Máscara


Este día empezó como casi cualquier otro, a no ser por esa sensación de entrañas tristes. Había una pesadez dolorosa y dulce que tiraba de mi hacia el fondo con una cuerda viva e invisible cuya polea de contención radicaba en algún lugar vacilante de mi voluntad. Conocía la sensación, me era familiar y tenía motivos para temerla. Me preguntaba ¿porqué?  Aunque el desencadenante era también familiar. La falta de fe, el miedo a vivir una vida equivocada, la sensación de estar quemando unas velas definitivas y valiosas. Y de nuevo el miedo.

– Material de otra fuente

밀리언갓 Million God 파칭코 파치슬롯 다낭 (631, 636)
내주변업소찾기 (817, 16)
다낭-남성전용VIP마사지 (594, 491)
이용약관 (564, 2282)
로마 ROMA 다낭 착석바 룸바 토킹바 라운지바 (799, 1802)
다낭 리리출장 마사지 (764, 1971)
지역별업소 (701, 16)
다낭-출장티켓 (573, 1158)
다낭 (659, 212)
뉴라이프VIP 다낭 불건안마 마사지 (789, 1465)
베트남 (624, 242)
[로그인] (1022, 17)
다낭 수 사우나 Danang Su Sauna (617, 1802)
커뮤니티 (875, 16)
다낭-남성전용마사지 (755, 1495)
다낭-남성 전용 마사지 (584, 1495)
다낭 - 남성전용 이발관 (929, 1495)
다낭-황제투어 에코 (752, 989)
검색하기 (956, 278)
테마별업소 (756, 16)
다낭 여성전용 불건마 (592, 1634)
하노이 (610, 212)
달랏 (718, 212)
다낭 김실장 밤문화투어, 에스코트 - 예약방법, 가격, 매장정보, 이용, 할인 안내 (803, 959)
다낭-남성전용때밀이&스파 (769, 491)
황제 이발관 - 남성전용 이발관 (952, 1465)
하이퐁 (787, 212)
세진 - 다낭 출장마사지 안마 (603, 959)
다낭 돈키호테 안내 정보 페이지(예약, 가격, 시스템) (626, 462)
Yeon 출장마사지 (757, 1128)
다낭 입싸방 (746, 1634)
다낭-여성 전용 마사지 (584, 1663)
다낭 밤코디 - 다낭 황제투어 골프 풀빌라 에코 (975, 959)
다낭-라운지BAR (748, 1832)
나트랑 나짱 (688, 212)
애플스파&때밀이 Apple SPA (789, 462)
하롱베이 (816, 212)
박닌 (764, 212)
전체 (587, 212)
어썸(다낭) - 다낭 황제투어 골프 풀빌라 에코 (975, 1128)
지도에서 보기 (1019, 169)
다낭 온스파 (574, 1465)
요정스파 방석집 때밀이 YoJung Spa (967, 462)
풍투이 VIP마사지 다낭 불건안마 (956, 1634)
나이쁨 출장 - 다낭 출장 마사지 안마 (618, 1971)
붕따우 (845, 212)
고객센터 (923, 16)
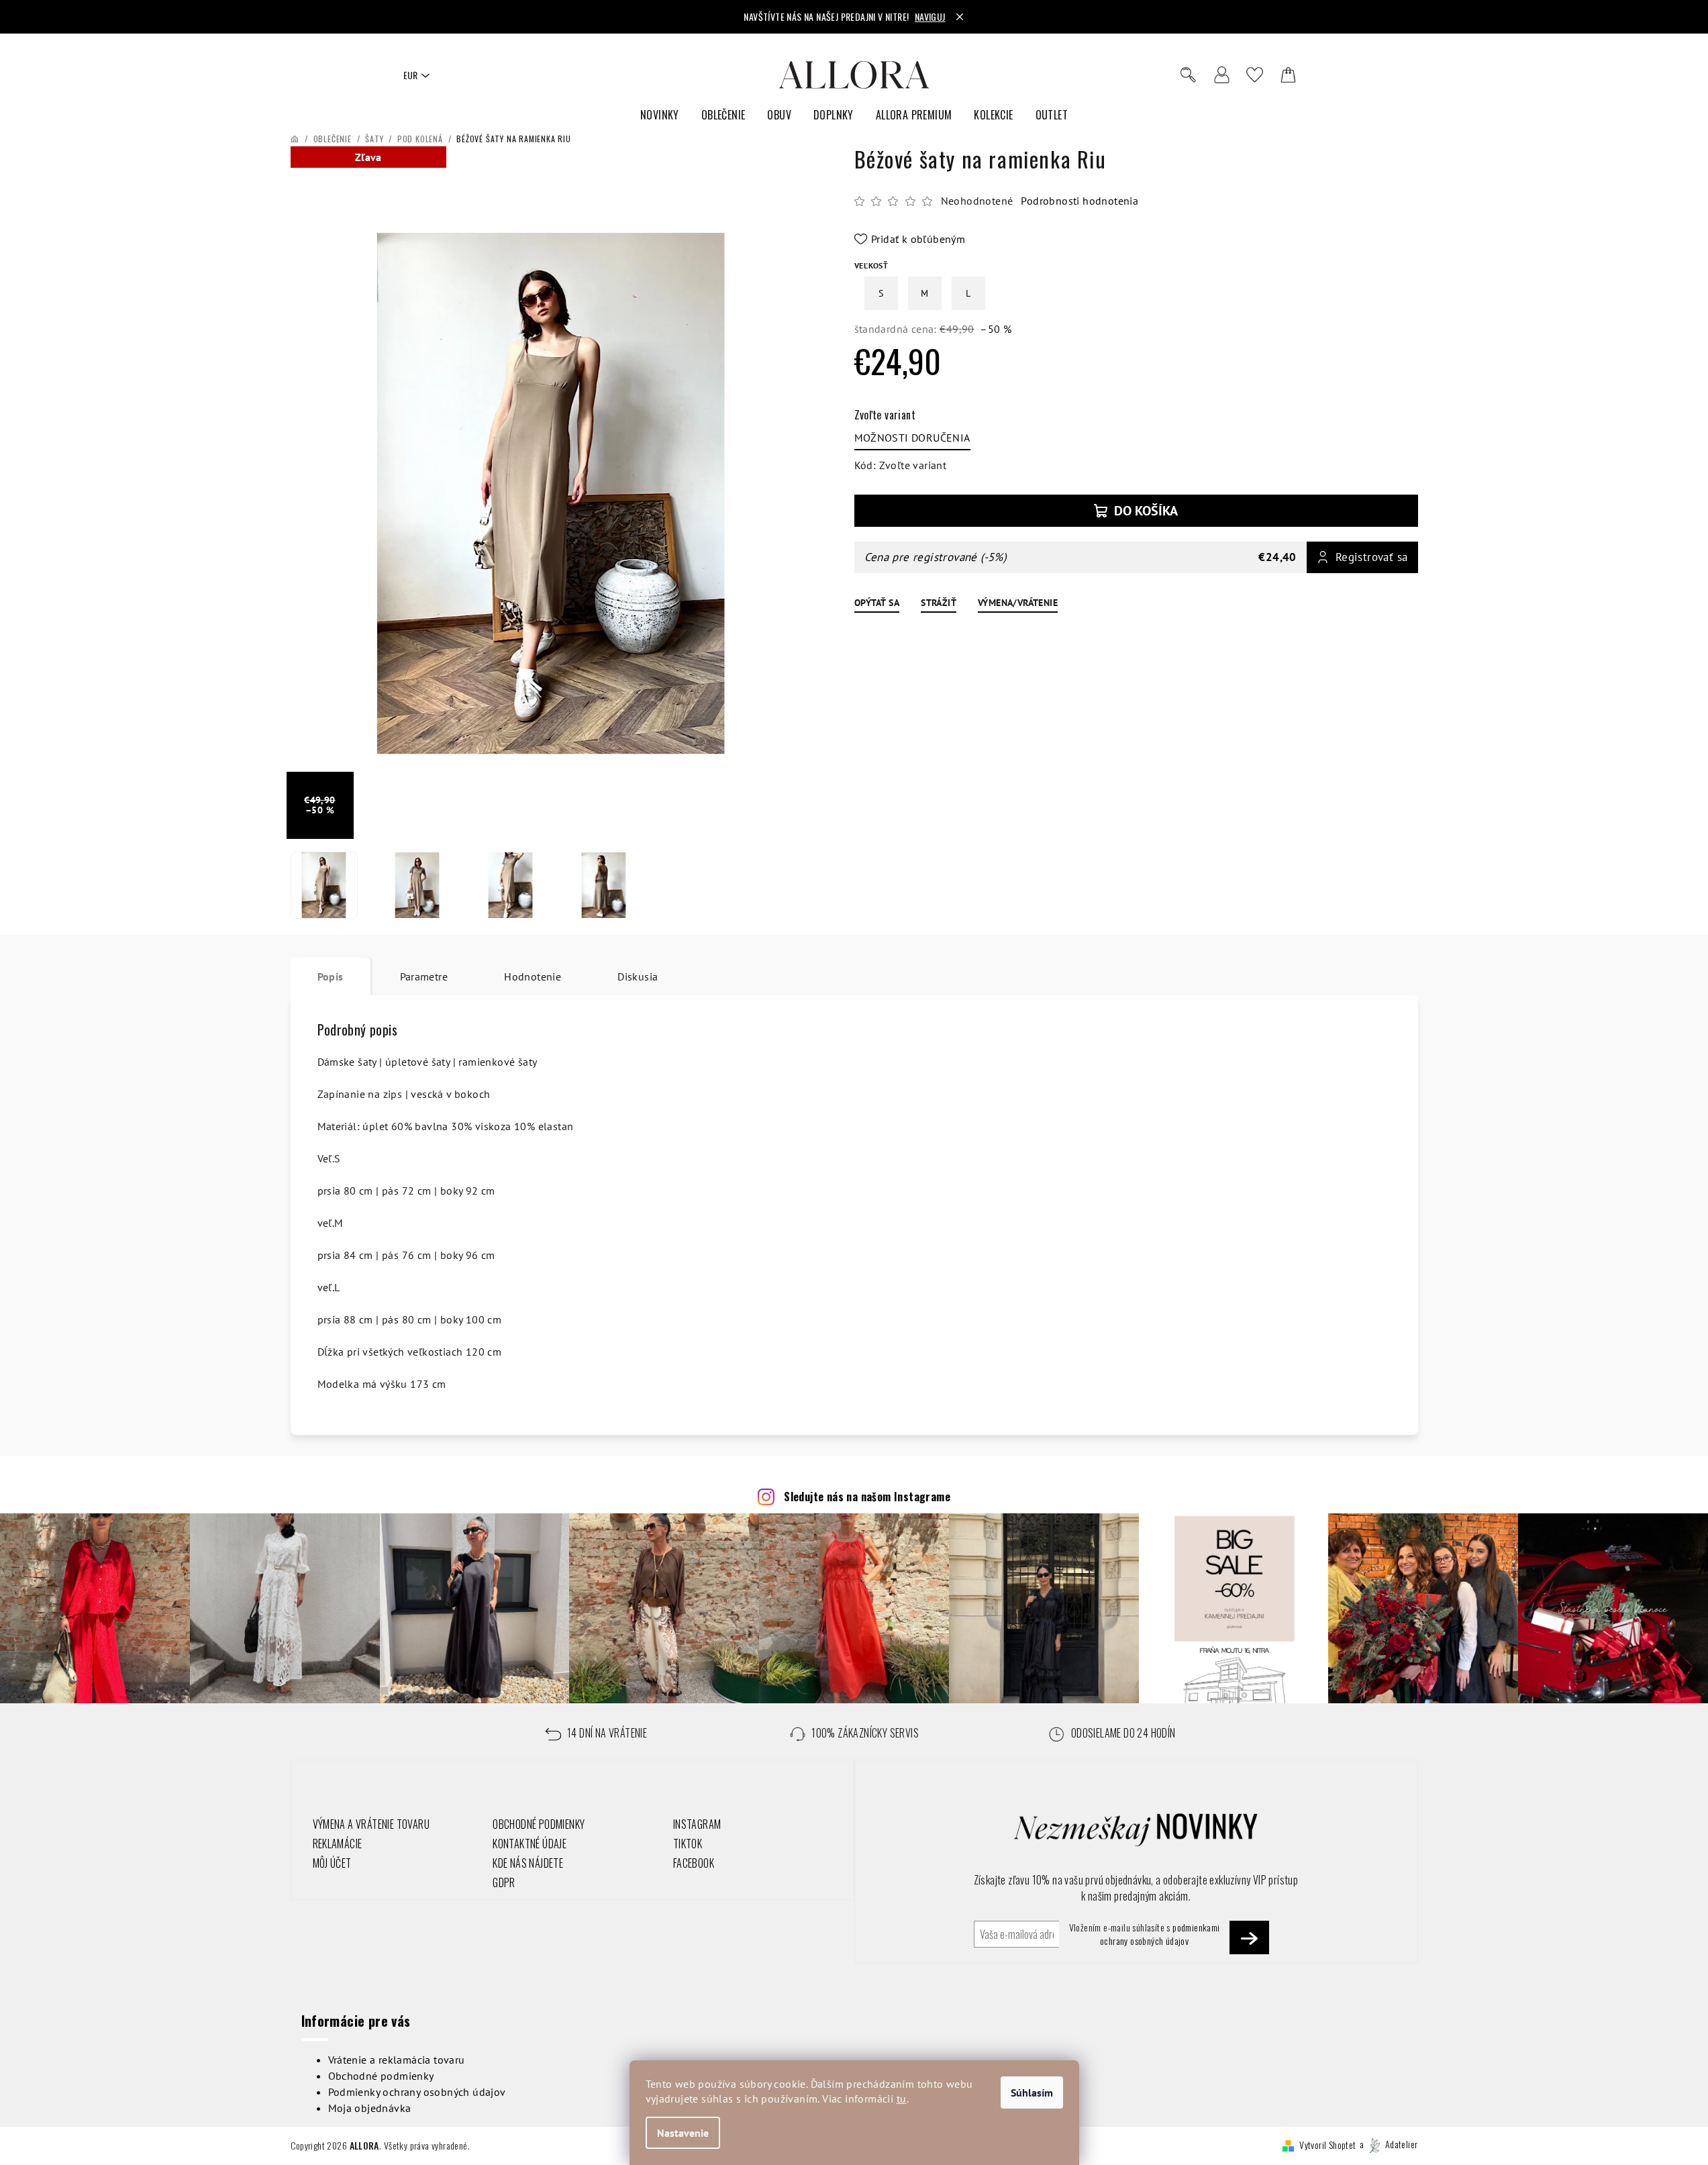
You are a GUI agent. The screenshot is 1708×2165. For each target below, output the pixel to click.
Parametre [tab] (424, 976)
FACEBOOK (693, 1863)
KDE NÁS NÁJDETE (528, 1863)
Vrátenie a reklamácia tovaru (396, 2059)
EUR (410, 75)
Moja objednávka (369, 2108)
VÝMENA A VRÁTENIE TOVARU (371, 1824)
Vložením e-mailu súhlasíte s (1144, 1934)
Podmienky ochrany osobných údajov (417, 2092)
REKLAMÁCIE (337, 1843)
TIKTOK (687, 1843)
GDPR (504, 1882)
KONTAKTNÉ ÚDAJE (529, 1843)
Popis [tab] (330, 976)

Miedo al cambio, miedo a la tristeza.
Luché haciendo cosas, tareas, rutinas. La soga afloja su presión pero no me fío  y hago bien, el retroceso es solo aparente y en cualquier momento me puede arrastrar pendiente abajo.
Consigo salir al sol tan hermoso del invierno que emana también ese mensaje de pasajeros al tren, que es el último. Busco la acera correcta y mi cara elevada para recibir el máximo posible de luz y calor irradia alegría, provisional pero alegría al fin. El paso es estrecho. Miro a la cara de la gente que se cruza. Camino tranquila y me bajo de la acera para ceder el escaso espacio a una joven mujer que conduce un carrito de bebé; al cruzarnos  le miro a la cara esperando tal vez una sonrisa cómplice o de agradecimiento, pero no veo sino una máscara fría y una mirada muerta y perdida en el infinito de un vacío oscuro, cerrado y desolador.  Es una mirada que da por hecho lo que debe construirse día a día,  cada hora, cada minuto, desde cada uno para cada cual; modales, convivencia, paz, civilización. Hay miradas que cual agujeros negros atrapan, capturan, apropian;  pero no retornan.
A veces, sin asidero no hay esperanza y poco a poco resbalas, te deslizas por el tobogán de la tristeza, esa vieja conocida, ladina, previsible, ineludible, que se puede ver tras las máscaras.